**What you should do**
Of all the entries below, only the lines from the one with "This screenshot has height=1973, width=1876." up to and including the one with "Open the History" are to be duplicated exactly.
• • • • •
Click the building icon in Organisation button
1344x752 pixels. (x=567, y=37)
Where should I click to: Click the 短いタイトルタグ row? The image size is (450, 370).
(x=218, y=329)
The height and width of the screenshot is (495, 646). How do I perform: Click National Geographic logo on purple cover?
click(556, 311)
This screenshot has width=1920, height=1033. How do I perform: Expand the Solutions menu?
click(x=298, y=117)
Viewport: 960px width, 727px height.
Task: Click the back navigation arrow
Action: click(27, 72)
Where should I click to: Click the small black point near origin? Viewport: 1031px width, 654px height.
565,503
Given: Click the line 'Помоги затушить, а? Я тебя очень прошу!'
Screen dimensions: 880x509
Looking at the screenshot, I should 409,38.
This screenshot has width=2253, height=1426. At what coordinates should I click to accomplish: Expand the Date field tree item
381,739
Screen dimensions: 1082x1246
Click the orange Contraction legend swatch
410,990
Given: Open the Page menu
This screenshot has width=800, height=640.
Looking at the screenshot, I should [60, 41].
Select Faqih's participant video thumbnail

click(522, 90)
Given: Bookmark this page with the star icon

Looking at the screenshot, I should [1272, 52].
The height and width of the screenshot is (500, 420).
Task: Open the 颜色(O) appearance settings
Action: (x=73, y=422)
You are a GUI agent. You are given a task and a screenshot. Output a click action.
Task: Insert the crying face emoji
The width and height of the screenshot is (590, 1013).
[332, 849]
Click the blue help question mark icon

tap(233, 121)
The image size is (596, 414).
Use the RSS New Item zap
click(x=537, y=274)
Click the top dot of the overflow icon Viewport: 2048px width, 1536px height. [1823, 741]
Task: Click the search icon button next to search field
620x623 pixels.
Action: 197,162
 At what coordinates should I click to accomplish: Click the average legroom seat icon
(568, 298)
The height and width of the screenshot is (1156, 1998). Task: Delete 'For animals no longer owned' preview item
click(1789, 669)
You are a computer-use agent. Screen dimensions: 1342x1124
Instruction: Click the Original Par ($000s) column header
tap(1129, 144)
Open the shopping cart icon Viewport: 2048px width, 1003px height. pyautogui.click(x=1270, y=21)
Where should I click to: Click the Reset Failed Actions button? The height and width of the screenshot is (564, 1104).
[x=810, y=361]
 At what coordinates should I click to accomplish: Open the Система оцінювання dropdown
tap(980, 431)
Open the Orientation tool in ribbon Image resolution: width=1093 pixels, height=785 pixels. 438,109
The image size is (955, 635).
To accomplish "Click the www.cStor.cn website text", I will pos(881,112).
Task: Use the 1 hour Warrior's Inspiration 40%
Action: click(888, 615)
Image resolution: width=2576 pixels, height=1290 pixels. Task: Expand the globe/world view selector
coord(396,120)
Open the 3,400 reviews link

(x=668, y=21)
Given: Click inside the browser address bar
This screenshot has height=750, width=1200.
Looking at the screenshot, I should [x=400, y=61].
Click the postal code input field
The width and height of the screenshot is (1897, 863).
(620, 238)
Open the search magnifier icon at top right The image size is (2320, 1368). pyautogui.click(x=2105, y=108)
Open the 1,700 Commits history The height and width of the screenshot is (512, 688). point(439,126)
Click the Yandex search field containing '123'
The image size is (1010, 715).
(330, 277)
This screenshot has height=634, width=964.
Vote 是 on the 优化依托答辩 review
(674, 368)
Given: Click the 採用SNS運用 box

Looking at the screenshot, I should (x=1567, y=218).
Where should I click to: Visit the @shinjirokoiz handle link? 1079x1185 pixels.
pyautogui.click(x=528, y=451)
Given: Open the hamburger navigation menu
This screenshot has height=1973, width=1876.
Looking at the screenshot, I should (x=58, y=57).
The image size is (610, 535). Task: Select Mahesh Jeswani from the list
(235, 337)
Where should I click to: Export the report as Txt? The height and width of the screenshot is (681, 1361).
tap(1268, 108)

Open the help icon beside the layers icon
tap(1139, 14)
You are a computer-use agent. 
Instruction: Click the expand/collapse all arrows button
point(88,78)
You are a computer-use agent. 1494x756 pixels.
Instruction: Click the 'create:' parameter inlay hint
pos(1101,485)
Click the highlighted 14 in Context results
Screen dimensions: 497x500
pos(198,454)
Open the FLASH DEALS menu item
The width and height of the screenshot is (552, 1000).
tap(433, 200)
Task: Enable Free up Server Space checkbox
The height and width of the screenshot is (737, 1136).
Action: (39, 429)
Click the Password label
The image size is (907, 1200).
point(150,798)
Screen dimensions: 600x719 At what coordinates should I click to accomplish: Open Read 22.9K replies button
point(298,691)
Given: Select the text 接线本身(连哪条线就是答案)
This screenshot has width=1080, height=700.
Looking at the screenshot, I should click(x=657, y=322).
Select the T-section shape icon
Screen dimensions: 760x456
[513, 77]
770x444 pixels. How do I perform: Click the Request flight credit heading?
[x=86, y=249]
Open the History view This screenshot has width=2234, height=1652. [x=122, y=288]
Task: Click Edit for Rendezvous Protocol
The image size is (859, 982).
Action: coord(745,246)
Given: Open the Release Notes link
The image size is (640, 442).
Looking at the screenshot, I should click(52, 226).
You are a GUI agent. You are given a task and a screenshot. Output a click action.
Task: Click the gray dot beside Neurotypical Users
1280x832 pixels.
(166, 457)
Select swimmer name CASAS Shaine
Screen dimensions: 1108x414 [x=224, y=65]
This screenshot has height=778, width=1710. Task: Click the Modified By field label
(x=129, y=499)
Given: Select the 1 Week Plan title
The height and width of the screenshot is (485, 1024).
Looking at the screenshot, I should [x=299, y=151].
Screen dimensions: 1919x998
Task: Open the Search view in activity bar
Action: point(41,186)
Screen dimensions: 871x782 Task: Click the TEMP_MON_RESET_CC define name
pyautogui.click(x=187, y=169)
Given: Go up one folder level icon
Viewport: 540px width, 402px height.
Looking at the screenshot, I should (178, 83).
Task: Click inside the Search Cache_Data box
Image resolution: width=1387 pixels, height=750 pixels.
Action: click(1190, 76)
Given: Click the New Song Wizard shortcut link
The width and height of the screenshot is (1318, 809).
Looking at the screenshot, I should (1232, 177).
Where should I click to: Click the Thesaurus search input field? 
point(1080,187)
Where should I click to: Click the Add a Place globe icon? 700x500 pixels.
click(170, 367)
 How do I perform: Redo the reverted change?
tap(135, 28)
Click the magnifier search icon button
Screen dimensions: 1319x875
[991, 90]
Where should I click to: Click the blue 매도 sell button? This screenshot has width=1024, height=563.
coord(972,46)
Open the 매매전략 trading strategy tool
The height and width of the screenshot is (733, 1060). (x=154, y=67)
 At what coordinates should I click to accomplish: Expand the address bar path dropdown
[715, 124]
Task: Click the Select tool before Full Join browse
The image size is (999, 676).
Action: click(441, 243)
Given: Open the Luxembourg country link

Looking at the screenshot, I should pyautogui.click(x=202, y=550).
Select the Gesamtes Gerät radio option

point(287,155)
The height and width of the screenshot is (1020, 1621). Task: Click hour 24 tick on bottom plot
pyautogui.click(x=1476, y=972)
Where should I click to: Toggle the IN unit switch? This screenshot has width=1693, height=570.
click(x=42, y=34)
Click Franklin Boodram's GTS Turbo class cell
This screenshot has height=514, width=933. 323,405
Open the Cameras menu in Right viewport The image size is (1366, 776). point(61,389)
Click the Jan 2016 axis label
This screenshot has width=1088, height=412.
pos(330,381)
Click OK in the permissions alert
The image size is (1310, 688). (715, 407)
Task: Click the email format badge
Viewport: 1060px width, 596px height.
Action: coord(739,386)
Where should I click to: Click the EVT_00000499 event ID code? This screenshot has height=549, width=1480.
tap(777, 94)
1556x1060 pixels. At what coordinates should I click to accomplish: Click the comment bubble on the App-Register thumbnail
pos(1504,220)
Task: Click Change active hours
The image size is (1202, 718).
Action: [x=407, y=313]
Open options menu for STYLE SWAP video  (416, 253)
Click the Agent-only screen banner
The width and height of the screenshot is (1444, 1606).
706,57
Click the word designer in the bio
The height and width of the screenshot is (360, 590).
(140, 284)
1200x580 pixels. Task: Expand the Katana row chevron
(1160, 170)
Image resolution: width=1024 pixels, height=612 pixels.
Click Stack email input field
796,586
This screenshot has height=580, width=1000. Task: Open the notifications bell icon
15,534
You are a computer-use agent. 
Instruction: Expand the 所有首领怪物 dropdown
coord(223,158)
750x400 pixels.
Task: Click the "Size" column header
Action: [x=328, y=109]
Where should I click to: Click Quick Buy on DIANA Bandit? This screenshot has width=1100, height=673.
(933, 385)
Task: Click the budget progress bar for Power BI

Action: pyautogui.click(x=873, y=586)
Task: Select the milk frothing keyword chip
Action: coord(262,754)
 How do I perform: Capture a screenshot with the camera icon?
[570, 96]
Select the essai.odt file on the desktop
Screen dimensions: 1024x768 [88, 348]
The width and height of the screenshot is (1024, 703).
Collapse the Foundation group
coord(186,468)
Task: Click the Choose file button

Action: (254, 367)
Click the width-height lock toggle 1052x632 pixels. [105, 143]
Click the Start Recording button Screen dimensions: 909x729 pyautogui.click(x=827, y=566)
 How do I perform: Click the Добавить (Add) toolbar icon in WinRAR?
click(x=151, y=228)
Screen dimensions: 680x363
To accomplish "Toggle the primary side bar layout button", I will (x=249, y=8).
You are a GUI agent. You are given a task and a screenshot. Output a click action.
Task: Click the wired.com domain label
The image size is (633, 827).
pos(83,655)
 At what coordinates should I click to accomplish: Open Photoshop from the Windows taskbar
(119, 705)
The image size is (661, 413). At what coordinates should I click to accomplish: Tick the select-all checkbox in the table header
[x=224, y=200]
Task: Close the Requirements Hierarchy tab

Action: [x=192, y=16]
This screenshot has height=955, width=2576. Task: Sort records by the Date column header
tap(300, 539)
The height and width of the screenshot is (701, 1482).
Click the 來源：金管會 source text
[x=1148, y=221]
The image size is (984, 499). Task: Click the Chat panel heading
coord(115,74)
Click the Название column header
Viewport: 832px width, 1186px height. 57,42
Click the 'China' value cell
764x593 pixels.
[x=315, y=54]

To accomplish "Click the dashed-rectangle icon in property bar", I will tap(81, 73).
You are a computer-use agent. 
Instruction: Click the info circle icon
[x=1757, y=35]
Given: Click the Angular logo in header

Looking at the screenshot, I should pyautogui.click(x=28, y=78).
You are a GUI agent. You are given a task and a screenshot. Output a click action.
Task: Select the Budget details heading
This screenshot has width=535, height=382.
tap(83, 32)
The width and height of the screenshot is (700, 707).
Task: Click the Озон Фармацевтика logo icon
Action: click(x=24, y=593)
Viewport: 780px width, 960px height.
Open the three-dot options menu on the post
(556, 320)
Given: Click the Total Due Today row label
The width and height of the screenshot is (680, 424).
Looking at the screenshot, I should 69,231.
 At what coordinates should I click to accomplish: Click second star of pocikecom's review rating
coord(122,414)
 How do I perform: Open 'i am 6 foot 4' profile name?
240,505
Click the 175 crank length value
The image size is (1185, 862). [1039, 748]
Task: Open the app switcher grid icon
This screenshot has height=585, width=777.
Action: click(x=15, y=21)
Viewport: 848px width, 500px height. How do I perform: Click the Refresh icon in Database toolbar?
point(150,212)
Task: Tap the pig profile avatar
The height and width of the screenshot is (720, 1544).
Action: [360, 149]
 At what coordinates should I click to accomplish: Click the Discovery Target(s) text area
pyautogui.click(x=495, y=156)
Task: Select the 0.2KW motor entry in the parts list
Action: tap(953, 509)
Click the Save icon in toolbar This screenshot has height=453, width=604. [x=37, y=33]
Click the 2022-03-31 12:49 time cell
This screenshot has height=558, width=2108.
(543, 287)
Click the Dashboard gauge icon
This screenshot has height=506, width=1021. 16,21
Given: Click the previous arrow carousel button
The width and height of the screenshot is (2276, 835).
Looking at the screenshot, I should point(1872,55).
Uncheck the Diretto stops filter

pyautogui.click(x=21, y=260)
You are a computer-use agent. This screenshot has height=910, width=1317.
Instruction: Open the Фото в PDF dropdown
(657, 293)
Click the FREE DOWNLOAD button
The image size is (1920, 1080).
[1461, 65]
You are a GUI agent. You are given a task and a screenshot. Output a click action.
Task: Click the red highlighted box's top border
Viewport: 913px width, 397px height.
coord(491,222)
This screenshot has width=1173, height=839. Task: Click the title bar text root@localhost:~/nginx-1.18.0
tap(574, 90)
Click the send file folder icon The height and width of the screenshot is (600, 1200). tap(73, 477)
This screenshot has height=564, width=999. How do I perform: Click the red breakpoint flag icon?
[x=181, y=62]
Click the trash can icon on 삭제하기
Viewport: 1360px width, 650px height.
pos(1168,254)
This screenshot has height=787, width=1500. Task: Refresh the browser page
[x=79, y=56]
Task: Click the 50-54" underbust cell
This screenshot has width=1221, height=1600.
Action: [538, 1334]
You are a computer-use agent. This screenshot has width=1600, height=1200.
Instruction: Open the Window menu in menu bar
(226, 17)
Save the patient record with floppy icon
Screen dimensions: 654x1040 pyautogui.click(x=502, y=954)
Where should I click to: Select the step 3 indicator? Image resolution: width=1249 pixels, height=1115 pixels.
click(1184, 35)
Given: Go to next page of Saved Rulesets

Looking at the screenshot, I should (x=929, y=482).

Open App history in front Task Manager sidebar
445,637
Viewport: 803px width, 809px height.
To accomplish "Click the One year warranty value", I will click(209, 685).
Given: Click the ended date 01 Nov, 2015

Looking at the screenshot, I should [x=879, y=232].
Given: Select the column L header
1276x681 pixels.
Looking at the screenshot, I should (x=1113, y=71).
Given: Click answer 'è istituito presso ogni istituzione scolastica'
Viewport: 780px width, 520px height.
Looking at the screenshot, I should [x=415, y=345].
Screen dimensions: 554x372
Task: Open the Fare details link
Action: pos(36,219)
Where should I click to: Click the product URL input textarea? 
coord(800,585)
• • • • •
**Exercise response**
This screenshot has height=1973, width=1876.
Looking at the screenshot, I should (x=58, y=57).
The image size is (610, 535). Task: Select Mahesh Jeswani from the list
(235, 337)
Where should I click to: Export the report as Txt? The height and width of the screenshot is (681, 1361).
tap(1268, 108)

Open the help icon beside the layers icon
tap(1139, 14)
You are a computer-use agent. 
Instruction: Click the expand/collapse all arrows button
point(88,78)
You are a computer-use agent. 1494x756 pixels.
Instruction: Click the 'create:' parameter inlay hint
pos(1101,485)
Click the highlighted 14 in Context results
Screen dimensions: 497x500
pos(198,454)
Open the FLASH DEALS menu item
The width and height of the screenshot is (552, 1000).
tap(433, 200)
Task: Enable Free up Server Space checkbox
The height and width of the screenshot is (737, 1136).
Action: (39, 429)
Click the Password label
The image size is (907, 1200).
point(150,798)
Screen dimensions: 600x719 At what coordinates should I click to accomplish: Open Read 22.9K replies button
point(298,691)
Given: Select the text 接线本身(连哪条线就是答案)
This screenshot has width=1080, height=700.
Looking at the screenshot, I should click(x=657, y=322).
Select the T-section shape icon
Screen dimensions: 760x456
[513, 77]
770x444 pixels. How do I perform: Click the Request flight credit heading?
[x=86, y=249]
Open the History view This screenshot has width=2234, height=1652. [x=122, y=288]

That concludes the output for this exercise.